Start early. Scheduling a 90-minute window when you and your informant can both meet can take longer than you think. And even for very fast typists, it generally takes at least 4 hours of work to transcribe one hour of interview

Write your notes as soon as you finish your interview. Your memory will be fresher.

Make sure you know how your recording device or app works. Reconstructing an interview from memory is a bummer.
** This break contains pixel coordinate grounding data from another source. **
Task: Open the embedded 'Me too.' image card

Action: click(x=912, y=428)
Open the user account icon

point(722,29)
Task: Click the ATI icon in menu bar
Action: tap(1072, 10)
Your interview should last about an hour, with your informant doing most of the talking. Probe repeatedly, circle back to things they said a few minutes ago, allow yourself to follow new ideas that you hadn’t thought of when you originally designed your field guide but that you suspect will be important to the research question.

Grading criteria

These are what I will be looking for, in relative order of importance:

  1. Does your reflection demonstrate that you understand what type of data we use in-depth interviews to collect, when they are a useful tool to answer a research question, and when something else might be more useful?
  2. Do your expanded field notes provide useful details on the context and setting of the interview? Are your theoretical and methodological notes thoughtful and reflexive regarding what you found, how you think the dynamic between you and your informant affected the data, and what you might change next time?
  3. Is your interview field guide appropriate to answer the research question?
  4. Do you mostly try to ask open-ended, non-leading questions that draw out your informant’s expertise? (i.e., are you having a guided conversation rather than administering a survey?)
  5. Is your transcript verbatim?
  6. Is your assignment pleasant to read? Is it well written with clear and consistent formatting (APA or MLA)?